About this Book

This is a companion training guide for BioDIGS, a GDSCN project that brings a research experience into the classroom. Visit the BioDIGS (BioDiversity and Informatics for Genomics Scholars) website here for more information about this collaborative, distributed research project, including how you can get involved!

The GDSCN (Genomics Data Science Community Network) is a consortium of educators who aim to create a world where researchers, educators, and students from diverse backgrounds are able to fully participate in genomic data science research. You can find more information about its mission and initiatives here.

BioDIGS logo

0.1 Target Audience

The activities in this guide are written for undergraduate students and beginning graduate students. Some sections require basic understanding of the R programming language, which is indicated at the beginning of the chapter.

0.2 Platform

The activities in this guide are demonstrated on NHGRI’s AnVIL cloud computing platform.
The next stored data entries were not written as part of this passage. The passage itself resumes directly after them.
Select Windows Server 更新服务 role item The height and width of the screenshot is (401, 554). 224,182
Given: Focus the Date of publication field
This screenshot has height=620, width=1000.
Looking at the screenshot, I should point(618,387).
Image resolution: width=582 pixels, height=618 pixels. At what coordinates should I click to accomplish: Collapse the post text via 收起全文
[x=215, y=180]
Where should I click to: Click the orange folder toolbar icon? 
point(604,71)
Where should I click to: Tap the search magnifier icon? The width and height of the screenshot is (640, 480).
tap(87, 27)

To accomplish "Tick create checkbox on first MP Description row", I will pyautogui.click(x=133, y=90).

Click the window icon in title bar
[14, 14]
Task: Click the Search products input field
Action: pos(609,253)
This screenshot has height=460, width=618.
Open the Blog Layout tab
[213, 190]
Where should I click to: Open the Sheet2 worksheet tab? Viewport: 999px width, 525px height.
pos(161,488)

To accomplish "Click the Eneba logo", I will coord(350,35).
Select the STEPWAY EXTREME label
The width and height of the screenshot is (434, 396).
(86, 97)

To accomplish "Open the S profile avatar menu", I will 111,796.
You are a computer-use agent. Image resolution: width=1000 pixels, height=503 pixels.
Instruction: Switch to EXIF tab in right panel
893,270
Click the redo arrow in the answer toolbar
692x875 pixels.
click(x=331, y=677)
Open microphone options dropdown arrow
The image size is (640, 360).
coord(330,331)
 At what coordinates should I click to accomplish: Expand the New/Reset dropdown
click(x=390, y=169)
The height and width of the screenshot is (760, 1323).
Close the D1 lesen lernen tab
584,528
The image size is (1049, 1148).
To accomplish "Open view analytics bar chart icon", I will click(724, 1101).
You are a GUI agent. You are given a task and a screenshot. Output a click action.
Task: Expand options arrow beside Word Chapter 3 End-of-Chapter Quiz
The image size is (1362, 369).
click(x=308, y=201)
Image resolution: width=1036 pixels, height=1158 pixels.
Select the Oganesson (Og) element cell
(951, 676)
AnVIL is the preferred computing platform for the GDSCN. However, all of these activities can be done using your personal installation of R or using the online Galaxy portal.

0.3 Data

The data generated by the BioDIGS project is available through the BioDIGS website, as well as through an AnVIL workspace.

Data about the soil itself as well as soil metal content was generated by the Delaware Soil Testing Program at the University of Delaware. Sequences were generated by the Johns Hopkins University Genetic Resources Core Facility and by PacBio.